Study Notes on Fungal Infections

An Overview of Fungal Infections

Objectives

  • By the end of the lecture, the student should be able to:

    • Describe the general features of fungi.

    • Explain the important structural components of fungi.

    • Enlist the main cutaneous, systemic, and opportunistic fungal infections and describe their major features.

Introduction to Fungi

  • Fungi are eukaryotic organisms.

  • Two types of fungi exist:

    • Yeasts: Grow as single cells that reproduce by asexual budding.

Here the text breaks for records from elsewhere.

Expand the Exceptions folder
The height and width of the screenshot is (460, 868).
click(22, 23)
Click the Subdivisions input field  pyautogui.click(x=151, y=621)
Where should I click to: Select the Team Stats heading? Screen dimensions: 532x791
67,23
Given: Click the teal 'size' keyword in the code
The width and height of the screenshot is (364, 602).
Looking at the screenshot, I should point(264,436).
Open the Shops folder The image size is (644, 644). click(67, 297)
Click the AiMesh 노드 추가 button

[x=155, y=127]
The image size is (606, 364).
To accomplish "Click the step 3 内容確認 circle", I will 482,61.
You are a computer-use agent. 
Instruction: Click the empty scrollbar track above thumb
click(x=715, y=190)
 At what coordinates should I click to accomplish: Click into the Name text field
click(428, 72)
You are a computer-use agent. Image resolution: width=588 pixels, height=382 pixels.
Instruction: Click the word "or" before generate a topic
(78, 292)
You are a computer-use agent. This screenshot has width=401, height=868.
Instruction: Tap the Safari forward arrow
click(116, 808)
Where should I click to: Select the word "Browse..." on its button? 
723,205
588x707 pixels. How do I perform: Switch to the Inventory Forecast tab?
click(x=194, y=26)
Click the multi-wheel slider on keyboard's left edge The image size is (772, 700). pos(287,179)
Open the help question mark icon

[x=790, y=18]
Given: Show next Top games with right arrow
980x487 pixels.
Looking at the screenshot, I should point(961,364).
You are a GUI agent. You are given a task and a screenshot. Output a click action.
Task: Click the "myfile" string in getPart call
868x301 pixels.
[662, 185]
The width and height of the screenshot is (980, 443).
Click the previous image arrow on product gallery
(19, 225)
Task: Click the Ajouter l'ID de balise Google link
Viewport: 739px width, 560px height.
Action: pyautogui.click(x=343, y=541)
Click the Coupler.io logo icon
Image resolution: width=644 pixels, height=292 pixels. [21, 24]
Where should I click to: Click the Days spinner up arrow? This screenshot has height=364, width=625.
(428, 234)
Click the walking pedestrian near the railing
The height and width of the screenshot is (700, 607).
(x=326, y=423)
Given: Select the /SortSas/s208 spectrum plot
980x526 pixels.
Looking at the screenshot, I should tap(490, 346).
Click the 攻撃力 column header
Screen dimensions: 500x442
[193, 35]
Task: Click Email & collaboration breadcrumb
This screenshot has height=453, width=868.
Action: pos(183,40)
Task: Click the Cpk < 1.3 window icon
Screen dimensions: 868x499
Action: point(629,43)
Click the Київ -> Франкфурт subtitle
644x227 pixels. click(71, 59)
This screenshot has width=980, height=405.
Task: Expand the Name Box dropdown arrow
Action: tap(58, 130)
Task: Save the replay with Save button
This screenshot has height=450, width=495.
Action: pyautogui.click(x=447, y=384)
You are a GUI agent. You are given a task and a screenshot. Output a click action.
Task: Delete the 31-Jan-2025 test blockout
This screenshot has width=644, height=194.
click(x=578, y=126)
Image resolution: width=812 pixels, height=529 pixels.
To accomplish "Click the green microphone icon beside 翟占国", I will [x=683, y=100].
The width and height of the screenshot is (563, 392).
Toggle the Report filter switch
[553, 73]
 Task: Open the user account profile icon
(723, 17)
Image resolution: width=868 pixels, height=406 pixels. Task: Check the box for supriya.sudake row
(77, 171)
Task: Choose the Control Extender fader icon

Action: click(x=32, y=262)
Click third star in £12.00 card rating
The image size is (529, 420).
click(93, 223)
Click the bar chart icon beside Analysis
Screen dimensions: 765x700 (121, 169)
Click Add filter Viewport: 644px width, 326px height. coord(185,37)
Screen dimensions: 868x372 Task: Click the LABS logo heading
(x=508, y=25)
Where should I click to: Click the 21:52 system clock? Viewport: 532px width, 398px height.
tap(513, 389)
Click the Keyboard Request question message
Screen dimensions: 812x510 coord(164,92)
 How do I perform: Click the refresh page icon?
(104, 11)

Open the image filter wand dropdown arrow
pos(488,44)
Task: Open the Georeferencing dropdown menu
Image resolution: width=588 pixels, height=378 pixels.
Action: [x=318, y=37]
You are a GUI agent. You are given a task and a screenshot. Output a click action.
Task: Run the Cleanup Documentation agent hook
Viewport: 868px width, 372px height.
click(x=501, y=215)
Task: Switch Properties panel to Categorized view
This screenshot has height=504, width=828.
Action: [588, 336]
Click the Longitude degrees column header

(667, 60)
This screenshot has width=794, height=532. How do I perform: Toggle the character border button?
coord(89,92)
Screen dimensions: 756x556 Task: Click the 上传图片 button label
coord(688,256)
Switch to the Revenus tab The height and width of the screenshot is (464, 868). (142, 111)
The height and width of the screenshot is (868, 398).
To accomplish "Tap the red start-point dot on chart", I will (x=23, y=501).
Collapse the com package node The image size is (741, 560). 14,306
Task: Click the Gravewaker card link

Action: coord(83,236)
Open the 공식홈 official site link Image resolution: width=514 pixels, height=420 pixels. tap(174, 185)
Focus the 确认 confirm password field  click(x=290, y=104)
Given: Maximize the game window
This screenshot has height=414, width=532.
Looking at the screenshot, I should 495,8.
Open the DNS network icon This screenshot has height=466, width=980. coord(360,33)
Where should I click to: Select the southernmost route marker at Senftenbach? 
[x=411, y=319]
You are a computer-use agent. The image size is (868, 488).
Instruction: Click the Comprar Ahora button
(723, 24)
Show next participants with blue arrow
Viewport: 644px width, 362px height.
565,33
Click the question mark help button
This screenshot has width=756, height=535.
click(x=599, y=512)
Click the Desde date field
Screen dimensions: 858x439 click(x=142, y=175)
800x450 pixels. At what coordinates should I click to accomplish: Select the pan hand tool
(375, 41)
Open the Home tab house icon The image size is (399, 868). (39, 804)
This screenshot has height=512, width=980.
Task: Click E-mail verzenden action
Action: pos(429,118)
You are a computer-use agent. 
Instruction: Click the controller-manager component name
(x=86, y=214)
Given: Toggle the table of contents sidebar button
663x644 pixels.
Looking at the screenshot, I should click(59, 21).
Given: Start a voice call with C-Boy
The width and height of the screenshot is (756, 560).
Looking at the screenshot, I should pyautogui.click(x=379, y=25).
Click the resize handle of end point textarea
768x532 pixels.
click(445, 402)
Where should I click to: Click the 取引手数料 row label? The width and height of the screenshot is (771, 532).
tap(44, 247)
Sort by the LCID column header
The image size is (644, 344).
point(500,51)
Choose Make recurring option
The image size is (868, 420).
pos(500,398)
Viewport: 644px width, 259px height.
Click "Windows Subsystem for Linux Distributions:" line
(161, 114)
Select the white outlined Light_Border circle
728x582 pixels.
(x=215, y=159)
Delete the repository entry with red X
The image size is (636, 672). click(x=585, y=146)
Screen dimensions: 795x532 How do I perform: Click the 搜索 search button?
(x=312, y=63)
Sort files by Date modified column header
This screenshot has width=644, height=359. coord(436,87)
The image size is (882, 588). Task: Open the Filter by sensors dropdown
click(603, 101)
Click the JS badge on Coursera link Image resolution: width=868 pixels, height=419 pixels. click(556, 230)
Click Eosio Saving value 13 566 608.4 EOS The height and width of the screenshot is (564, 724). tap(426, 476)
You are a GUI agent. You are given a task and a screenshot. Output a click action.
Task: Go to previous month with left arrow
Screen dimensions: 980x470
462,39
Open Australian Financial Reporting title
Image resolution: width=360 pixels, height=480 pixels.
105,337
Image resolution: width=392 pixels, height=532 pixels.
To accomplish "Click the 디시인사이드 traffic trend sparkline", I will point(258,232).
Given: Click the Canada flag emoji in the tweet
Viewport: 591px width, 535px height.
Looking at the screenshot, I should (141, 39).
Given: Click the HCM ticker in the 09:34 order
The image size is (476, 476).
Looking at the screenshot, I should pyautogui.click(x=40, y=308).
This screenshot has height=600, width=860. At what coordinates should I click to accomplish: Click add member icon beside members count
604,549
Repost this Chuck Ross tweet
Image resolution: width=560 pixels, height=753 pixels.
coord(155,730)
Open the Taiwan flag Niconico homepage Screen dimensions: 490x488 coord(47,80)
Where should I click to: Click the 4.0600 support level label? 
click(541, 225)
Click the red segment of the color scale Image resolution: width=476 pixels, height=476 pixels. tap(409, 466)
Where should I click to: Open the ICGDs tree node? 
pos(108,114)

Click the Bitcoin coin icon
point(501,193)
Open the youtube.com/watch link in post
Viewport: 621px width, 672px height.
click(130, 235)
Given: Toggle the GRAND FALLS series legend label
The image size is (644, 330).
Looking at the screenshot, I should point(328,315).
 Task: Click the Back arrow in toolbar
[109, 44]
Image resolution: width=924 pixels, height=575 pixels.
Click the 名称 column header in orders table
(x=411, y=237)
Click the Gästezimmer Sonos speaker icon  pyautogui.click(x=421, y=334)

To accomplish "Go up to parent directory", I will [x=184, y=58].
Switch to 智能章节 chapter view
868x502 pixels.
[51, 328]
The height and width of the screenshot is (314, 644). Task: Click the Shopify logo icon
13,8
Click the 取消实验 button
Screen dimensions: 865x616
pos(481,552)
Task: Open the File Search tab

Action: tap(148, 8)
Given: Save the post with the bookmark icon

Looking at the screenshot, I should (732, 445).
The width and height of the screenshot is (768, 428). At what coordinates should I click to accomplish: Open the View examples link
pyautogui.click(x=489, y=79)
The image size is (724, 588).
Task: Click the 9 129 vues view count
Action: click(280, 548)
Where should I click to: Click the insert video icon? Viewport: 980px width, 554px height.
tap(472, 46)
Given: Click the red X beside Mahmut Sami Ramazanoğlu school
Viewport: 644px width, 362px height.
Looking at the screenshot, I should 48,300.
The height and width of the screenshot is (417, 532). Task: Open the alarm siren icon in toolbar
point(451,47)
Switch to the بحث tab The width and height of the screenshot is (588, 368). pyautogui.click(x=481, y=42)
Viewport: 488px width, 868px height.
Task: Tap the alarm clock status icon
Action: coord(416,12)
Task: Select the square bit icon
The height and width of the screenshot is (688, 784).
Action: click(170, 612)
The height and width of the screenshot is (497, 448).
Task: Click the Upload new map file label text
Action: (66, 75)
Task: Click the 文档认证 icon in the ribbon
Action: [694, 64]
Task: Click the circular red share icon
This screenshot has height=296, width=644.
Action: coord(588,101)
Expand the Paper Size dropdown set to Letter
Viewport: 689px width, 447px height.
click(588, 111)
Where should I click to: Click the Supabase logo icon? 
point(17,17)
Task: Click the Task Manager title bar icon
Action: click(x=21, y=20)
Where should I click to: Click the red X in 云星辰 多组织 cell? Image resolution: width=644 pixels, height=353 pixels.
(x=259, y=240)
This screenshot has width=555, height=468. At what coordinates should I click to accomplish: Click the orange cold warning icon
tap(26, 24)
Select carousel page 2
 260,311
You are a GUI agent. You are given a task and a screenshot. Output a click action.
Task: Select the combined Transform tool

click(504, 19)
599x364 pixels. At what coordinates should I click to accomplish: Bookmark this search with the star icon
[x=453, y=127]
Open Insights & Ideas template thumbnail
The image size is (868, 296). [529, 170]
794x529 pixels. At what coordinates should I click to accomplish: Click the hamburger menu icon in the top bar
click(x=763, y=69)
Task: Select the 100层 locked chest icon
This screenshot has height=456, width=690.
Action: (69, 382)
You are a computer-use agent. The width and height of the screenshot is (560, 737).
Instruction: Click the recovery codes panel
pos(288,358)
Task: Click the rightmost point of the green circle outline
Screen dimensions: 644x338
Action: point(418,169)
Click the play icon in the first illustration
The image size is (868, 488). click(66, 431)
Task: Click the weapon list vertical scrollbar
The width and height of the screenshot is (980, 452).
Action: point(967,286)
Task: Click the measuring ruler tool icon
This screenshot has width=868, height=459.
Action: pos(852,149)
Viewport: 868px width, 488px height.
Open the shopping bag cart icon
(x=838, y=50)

    • Molds: Grow as long filaments known as hyphae and form a mat called mycelium.

Structural Features of Fungi

Fungal Cell Wall
  • The fungal cell wall is primarily composed of chitin.

    • Chitin is a polysaccharide made up of long chains of N-acetylglucosamine.

  • Other polysaccharides in the fungal cell wall include β-glucan, a long polymer of D-glucose.

Fungal Cell Membrane
  • The fungal cell membrane contains ergosterol, contrasting with the human cell membrane, which contains cholesterol.

Hyphal Structure
  • Hyphae are thread-like structures that form the body of fungi.

  • Types of hyphae:

    • Septate Hyphae: Contain transverse walls.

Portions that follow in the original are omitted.